Client Casa Borrega has eliminated plastic straws and now saves money on those costs. Another client, Seed restaurant on Prytania Street, offers recycled, biodegradable and compostable “to-go” products, including straws.
New Orleans City Park plans to make plastic straws and lids for cold beverages available only upon request at certain facilities; paper bags are now used in the gift shops; and the park has added a “green clause” to all event contracts that eliminates plastic bags, glass and Styrofoam from events in the park.
The park is also working to replace single-use plastics with compostable and recyclable alternatives, and they’re implementing zero-waste practices, a spokeswoman said.
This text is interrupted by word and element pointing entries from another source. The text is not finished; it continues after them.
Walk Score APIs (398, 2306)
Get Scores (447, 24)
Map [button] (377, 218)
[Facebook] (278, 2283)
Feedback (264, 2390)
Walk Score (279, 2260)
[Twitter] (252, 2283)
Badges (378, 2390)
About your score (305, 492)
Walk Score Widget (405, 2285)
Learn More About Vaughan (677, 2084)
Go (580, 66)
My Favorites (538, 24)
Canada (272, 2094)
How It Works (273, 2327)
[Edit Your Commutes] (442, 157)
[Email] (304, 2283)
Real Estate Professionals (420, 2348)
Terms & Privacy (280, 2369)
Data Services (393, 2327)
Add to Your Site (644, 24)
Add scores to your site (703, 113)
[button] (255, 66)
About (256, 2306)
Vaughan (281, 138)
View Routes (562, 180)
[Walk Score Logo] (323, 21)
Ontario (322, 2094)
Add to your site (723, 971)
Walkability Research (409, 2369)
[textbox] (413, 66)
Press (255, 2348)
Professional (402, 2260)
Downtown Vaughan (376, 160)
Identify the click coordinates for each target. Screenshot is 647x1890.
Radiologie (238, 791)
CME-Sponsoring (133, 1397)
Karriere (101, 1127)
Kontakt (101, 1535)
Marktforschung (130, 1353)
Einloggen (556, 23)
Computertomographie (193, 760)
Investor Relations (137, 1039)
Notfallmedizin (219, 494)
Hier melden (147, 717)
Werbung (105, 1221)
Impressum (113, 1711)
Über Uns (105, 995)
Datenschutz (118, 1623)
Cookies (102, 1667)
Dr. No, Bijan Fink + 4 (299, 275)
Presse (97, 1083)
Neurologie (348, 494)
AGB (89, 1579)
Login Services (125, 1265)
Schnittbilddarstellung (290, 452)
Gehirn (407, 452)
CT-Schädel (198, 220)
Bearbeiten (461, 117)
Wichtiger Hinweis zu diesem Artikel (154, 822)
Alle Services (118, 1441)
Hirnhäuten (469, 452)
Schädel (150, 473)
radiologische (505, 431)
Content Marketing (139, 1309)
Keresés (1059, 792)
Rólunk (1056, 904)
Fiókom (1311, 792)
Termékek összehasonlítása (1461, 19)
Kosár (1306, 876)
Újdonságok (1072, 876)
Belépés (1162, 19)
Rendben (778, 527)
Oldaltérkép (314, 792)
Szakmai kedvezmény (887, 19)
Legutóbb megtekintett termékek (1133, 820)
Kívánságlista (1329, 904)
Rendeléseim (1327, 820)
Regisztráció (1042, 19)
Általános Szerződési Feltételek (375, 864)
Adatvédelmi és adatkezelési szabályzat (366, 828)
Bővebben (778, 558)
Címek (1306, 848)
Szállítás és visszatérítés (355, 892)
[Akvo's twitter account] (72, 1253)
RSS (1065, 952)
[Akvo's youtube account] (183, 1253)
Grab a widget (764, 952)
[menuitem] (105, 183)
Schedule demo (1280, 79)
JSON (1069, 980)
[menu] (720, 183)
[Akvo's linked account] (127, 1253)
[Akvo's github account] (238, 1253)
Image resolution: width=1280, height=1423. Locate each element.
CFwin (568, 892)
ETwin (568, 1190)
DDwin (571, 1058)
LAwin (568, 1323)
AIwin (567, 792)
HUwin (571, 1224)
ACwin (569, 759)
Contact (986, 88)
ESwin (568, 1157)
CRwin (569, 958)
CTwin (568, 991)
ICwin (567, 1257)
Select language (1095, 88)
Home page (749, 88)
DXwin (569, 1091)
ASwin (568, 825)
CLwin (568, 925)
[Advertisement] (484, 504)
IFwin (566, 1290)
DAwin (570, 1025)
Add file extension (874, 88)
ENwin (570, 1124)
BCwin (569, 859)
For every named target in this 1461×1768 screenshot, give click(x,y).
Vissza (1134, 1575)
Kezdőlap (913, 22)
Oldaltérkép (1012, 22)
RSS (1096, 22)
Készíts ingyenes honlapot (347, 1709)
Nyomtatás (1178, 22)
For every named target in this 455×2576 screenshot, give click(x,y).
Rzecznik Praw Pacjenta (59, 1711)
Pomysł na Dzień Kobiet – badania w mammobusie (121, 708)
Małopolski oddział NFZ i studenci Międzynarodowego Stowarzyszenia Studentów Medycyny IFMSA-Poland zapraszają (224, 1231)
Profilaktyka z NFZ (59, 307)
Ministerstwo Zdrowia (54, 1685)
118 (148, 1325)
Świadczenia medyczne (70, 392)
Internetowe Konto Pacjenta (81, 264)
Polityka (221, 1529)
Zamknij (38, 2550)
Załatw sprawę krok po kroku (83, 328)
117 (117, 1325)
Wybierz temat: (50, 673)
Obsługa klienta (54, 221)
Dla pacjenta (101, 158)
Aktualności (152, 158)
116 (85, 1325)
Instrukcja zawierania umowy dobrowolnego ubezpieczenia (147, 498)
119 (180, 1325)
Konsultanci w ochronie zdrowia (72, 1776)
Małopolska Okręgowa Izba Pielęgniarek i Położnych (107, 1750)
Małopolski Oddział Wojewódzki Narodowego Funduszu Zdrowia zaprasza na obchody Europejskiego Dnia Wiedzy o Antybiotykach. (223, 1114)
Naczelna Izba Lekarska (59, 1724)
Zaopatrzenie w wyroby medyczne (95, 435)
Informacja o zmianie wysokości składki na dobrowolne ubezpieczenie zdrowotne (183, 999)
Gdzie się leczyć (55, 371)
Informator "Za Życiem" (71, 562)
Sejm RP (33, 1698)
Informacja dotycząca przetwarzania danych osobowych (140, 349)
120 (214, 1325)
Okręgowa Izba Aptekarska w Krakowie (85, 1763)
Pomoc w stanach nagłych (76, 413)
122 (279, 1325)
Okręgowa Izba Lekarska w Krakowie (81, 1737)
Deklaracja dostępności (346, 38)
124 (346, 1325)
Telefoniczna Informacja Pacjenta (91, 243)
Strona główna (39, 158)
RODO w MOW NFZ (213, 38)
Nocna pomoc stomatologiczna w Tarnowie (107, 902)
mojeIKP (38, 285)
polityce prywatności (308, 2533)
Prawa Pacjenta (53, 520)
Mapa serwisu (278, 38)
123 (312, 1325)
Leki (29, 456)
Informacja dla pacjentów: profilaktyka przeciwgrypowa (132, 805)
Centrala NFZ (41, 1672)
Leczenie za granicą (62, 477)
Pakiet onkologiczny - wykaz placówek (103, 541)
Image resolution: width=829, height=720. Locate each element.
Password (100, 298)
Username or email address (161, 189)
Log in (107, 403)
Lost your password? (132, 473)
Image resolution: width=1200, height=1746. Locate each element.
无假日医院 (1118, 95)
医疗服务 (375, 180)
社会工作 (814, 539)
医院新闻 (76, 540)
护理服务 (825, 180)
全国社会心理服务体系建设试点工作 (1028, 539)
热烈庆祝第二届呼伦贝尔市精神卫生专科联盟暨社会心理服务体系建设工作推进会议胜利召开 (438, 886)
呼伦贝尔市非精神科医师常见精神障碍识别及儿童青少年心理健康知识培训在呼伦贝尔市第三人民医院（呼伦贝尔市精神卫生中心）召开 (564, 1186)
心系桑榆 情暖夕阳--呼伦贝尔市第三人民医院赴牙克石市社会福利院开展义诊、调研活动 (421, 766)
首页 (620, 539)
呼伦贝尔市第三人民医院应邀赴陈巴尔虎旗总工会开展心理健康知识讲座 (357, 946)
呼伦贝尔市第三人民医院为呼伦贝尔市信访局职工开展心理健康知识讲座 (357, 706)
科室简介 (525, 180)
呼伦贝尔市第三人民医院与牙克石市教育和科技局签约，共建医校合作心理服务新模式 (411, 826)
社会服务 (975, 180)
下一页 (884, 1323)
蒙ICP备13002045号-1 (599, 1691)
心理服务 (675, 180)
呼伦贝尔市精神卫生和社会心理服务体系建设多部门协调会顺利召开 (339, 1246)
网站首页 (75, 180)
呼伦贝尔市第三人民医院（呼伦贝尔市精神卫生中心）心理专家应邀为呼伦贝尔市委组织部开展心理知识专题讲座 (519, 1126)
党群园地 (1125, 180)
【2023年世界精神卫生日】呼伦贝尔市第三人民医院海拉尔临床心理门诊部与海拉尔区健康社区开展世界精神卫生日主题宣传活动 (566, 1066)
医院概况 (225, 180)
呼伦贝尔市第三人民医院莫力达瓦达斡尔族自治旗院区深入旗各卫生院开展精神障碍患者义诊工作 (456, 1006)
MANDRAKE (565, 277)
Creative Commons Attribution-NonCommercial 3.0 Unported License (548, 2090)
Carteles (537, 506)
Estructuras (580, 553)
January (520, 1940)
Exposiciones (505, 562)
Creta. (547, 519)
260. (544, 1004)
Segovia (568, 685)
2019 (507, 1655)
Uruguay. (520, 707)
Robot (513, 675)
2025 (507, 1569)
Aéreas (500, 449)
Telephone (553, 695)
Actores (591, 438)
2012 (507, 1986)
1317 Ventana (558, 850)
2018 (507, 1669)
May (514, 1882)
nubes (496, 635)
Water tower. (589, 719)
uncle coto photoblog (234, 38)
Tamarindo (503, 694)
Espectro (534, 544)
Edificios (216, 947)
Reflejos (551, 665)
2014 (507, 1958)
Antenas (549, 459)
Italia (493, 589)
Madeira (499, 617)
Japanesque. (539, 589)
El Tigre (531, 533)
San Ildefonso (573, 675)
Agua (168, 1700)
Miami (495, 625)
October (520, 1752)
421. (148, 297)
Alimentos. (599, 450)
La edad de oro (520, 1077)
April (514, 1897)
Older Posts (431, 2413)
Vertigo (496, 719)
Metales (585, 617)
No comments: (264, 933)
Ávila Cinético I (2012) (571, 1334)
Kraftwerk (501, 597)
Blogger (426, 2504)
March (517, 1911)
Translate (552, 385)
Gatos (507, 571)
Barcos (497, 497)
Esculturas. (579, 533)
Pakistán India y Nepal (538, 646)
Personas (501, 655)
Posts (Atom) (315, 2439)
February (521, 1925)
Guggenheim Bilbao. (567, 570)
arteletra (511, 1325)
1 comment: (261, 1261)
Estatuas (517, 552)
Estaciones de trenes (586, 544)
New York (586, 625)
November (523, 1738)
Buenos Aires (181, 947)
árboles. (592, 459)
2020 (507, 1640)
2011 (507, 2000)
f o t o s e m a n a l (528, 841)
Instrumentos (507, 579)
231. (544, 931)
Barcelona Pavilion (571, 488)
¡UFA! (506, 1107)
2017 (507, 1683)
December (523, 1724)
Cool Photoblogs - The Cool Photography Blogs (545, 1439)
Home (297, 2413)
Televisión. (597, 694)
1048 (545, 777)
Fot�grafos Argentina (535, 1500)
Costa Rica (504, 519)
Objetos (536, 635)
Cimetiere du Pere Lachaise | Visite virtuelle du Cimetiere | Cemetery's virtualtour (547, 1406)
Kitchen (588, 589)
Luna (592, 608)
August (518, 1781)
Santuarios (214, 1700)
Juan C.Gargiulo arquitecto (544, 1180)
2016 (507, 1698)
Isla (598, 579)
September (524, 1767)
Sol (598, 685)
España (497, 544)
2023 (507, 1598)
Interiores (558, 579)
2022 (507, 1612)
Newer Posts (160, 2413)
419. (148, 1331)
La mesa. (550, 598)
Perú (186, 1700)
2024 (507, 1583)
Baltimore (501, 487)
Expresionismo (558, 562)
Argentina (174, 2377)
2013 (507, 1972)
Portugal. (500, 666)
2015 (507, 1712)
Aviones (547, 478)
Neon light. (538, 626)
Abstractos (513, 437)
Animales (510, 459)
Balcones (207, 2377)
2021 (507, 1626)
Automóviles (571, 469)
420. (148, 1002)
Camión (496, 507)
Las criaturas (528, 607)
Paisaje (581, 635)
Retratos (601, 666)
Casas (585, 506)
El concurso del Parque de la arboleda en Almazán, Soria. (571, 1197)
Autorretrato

Small changes add up, Shephard said.
“Making habitual changes, like not drinking out of a straw, or thinking to ask for a paper straw, is always difficult,” she said. “Once people understand how deeply connected plastic pollution is to the things we love — like seafood, our oceans and the local wildlife — we can make changes.”
The straw-free Crescent City
In September 2017, Grenier and his Lonely Whale colleagues ran a one-month campaign called “Strawless in Seattle.” Businesses and local celebrities promised to use biodegradable alternatives, such as paper straws, to single-use plastic straws. During the campaign, nearly 2.3 million single-use plastic straws were removed from Seattle.
When asked if he’d launch a similar initiative in New Orleans, a city that doesn’t have much in common with Seattle, Grenier said: “Absolutely.”
“We want to make sure we have the right team, because success is the only option for us,” he explained. “We seek local support, because nobody, like the people who live in New Orleans, know the community and know the unique challenges and opportunities in this city.”
Grenier can likely count on support from one of his Ocean Heroes Bootcamp graduates — Hrilina .
“I’m always very interested in helping to save the environment in any way I can,” said Hrilina, noting that she donates recyclable items to her school’s art center.
She revealed she’s also “trying to pass a bill” that requires students to bring reusable water bottles to school, instead of plastic ones. After all, her classmates, and her generation in general, will foster the society that’s not dependent on plastic, she said.
“Start with the youth. The youth is the future,” she said. “They’re going to teach their parents, and they’re going to teach their friends. It will keep going.”